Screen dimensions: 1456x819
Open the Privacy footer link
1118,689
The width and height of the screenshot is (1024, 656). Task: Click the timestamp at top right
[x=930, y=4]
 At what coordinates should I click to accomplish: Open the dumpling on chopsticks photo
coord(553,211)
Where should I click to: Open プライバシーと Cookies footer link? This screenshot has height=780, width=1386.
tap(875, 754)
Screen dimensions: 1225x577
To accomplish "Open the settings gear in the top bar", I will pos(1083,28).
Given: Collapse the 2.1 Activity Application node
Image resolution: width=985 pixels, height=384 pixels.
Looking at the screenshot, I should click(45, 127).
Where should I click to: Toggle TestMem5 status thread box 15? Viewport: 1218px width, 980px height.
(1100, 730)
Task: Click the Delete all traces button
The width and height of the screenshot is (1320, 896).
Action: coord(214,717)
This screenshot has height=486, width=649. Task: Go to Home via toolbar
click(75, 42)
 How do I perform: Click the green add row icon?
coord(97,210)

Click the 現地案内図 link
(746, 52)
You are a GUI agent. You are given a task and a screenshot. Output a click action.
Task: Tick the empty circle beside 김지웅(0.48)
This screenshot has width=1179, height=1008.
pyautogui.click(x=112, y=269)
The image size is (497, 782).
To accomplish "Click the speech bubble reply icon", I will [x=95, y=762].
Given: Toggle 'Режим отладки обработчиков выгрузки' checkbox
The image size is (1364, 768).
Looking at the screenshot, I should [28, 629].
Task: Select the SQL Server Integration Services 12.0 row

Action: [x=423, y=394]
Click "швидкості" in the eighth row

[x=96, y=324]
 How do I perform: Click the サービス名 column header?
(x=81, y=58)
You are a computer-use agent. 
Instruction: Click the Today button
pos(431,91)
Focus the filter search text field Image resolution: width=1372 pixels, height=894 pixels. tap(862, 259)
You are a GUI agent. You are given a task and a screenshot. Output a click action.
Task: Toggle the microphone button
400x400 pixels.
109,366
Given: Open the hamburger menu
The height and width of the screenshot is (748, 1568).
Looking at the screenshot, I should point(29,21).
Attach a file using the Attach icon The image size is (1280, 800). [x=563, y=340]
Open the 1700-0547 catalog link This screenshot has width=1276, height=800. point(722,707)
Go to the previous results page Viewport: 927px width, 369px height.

* * * *

*Work order*: Please restate the material above exactly, line by line.

*Response for this exercise*:
Screen dimensions: 1456x819
Open the Privacy footer link
1118,689
The width and height of the screenshot is (1024, 656). Task: Click the timestamp at top right
[x=930, y=4]
 At what coordinates should I click to accomplish: Open the dumpling on chopsticks photo
coord(553,211)
Where should I click to: Open プライバシーと Cookies footer link? This screenshot has height=780, width=1386.
tap(875, 754)
Screen dimensions: 1225x577
To accomplish "Open the settings gear in the top bar", I will pos(1083,28).
Given: Collapse the 2.1 Activity Application node
Image resolution: width=985 pixels, height=384 pixels.
Looking at the screenshot, I should click(45, 127).
Where should I click to: Toggle TestMem5 status thread box 15? Viewport: 1218px width, 980px height.
(1100, 730)
Task: Click the Delete all traces button
The width and height of the screenshot is (1320, 896).
Action: coord(214,717)
This screenshot has height=486, width=649. Task: Go to Home via toolbar
click(75, 42)
 How do I perform: Click the green add row icon?
coord(97,210)

Click the 現地案内図 link
(746, 52)
You are a GUI agent. You are given a task and a screenshot. Output a click action.
Task: Tick the empty circle beside 김지웅(0.48)
This screenshot has width=1179, height=1008.
pyautogui.click(x=112, y=269)
The image size is (497, 782).
To accomplish "Click the speech bubble reply icon", I will [x=95, y=762].
Given: Toggle 'Режим отладки обработчиков выгрузки' checkbox
The image size is (1364, 768).
Looking at the screenshot, I should [28, 629].
Task: Select the SQL Server Integration Services 12.0 row

Action: [x=423, y=394]
Click "швидкості" in the eighth row

[x=96, y=324]
 How do I perform: Click the サービス名 column header?
(x=81, y=58)
You are a computer-use agent. 
Instruction: Click the Today button
pos(431,91)
Focus the filter search text field Image resolution: width=1372 pixels, height=894 pixels. tap(862, 259)
You are a GUI agent. You are given a task and a screenshot. Output a click action.
Task: Toggle the microphone button
400x400 pixels.
109,366
Given: Open the hamburger menu
The height and width of the screenshot is (748, 1568).
Looking at the screenshot, I should point(29,21).
Attach a file using the Attach icon The image size is (1280, 800). [x=563, y=340]
Open the 1700-0547 catalog link This screenshot has width=1276, height=800. point(722,707)
Go to the previous results page Viewport: 927px width, 369px height.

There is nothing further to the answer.